Il faudrait alors constater que l'ombre n'est finalement que l'envers de la couleur, celle qui donne épaisseur au trait mais en deux sens différents : l'une, la couleur, tire le trait vers le réel, imite le monde. L'autre, l'ombre tire vers le mental et la chose pensée. C'est pourquoi aussi la séduction du dessin est double, elle est plastique et intellectuelle à la fois. Lorsque Lestié par exemple dessine la mer au crayon gris, nous ne voyons pas le bleu de la vague, mais le mot bleu se forme en nous par une opération mentale, comme chez Mallarmé, l'absente de tout bouquet surgit au mot de rose. Ce qu'on ne voit pas on le pense et ce qu'on pense on le voit, c'est là le tour de force du dessin. Et c'est là tout l'art de Lestié qui nous fait penser le tableau autant qu'il nous le fait voir.
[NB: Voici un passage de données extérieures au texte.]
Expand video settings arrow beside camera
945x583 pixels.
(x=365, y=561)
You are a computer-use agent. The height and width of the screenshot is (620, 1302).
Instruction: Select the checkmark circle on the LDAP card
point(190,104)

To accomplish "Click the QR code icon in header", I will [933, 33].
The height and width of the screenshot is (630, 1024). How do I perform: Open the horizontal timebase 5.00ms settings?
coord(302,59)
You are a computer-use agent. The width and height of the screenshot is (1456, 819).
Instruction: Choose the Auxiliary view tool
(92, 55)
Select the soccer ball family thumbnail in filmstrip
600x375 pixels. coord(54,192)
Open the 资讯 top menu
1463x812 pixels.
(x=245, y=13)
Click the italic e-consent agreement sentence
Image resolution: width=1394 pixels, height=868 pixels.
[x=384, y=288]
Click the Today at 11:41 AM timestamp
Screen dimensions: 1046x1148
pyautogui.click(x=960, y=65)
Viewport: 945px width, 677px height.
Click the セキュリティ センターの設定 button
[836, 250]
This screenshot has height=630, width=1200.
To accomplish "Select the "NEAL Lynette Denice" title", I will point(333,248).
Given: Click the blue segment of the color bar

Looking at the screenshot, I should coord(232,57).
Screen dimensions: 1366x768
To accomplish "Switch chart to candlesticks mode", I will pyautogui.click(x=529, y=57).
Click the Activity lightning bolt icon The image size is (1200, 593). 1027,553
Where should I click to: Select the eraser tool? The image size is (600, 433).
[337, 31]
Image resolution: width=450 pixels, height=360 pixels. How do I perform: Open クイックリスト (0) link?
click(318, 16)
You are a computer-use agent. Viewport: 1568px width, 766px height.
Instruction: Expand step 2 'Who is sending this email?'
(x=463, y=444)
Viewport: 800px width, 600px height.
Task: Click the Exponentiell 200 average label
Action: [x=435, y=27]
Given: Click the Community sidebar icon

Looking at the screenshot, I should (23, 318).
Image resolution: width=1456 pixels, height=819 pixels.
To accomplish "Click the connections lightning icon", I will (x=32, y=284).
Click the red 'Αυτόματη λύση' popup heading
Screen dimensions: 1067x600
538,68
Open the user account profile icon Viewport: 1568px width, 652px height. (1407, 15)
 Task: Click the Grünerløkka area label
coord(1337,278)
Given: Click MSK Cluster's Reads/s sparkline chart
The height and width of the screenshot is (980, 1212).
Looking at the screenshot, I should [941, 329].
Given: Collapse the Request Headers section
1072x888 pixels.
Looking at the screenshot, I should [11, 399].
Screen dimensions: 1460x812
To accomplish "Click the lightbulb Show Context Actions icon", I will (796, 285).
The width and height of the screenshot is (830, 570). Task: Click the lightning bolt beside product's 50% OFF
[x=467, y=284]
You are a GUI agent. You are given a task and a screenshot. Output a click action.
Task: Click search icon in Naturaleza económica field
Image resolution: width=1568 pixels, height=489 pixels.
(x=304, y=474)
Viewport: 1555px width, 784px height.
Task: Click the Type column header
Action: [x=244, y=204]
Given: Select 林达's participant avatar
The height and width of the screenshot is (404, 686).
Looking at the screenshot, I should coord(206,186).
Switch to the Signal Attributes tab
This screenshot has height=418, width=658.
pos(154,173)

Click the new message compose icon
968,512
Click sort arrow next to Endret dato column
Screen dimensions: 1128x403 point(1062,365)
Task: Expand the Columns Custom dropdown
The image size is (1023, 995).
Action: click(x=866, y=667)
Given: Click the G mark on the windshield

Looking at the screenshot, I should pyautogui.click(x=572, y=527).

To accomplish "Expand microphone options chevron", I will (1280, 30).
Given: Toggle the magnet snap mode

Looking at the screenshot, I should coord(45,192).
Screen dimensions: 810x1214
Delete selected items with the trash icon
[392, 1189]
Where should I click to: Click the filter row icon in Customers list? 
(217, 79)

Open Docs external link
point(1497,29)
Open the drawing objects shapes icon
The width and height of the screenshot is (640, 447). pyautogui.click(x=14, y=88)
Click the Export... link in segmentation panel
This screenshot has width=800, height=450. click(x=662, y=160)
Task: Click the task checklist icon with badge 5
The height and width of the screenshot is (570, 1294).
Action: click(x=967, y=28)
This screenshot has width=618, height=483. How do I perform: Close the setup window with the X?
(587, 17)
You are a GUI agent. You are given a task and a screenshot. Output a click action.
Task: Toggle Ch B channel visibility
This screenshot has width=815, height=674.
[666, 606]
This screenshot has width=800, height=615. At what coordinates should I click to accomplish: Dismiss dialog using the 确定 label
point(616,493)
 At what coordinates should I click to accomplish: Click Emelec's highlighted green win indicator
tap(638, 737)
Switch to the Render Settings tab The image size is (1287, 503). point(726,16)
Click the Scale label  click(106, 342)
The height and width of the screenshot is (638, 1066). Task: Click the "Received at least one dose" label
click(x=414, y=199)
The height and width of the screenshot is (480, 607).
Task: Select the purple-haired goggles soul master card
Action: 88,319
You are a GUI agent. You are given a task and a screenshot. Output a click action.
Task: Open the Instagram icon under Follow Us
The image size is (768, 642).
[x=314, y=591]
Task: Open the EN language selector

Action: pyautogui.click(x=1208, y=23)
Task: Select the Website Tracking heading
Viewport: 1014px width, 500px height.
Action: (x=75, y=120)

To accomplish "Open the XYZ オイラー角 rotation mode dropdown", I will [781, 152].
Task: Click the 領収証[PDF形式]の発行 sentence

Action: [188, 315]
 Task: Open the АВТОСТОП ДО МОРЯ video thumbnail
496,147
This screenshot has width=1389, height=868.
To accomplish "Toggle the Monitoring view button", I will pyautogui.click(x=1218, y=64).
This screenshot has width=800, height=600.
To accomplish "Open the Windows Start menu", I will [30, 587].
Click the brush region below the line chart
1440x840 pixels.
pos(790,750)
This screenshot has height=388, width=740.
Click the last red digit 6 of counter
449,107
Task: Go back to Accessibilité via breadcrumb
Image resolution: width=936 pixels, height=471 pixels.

Le blanc et le noir du dessin sont donc l'alpha et l'oméga de l'acte de peindre. Le noir, cette nuit de toutes les couleurs que la lumière porte au visible comme chatoiement du monde, n'est pas lui même une couleur, mais la possibilité de toutes.

On travaille ici au plus près de l'origine d'où surgit le geste de tracer une forme sur un support dans cet état d'où surgit l'oeuvre d'art qui fait sens. En ce sens donc, ces dessins sont toujours de la peinture, une peinture qui ne cesse de s'interroger sur elle-même dans son dessein propre : dire le monde dans son ouverture.
Regardons ces dessins. Surgis de l'ombre, on relèvera les silhouettes à demi effacées qui hantent le visible; objets de mémoire sans doute, présences saisies par un éclat de clarté, un halo dans le clair-obscur. Dans ces dessins, les lampes veillent, la nuit respire, la nuit à l'intérieur et la nuit étoilée aussi avec un reste de guirlande de fête ampoules dérisoires mais éteintes, deuil de quelque chose. L'empaquetage du reste est bien présent sous forme de boites, de cadres, de tableaux retournés, de planches, de portes qui ne s'ouvrent sur rien, impasses donnant sur des murs aveugles où s'écrit et s'efface a la fois, le texte du temps : écriture poétique, slogans, calcul des jours et des nuits qui restent à vivre, pense-bête, mots d'amour, biffés, raturés, effacés comme palimpseste ou remords d'écriture. Tout l'énigmatique de cette oeuvre, sa part secrète et intérieure est là devant nous, exposé, offert et caché à la fois, donné à voir et en retrait comme le monde même en somme, comme la vérité en philosophie, mais ceci est une autre affaire.

Il faut appréhender cette « période noire » du travail de Lestié comme un approfondissement essentiel de sa démarche désormais inséparable de son oeuvre peint.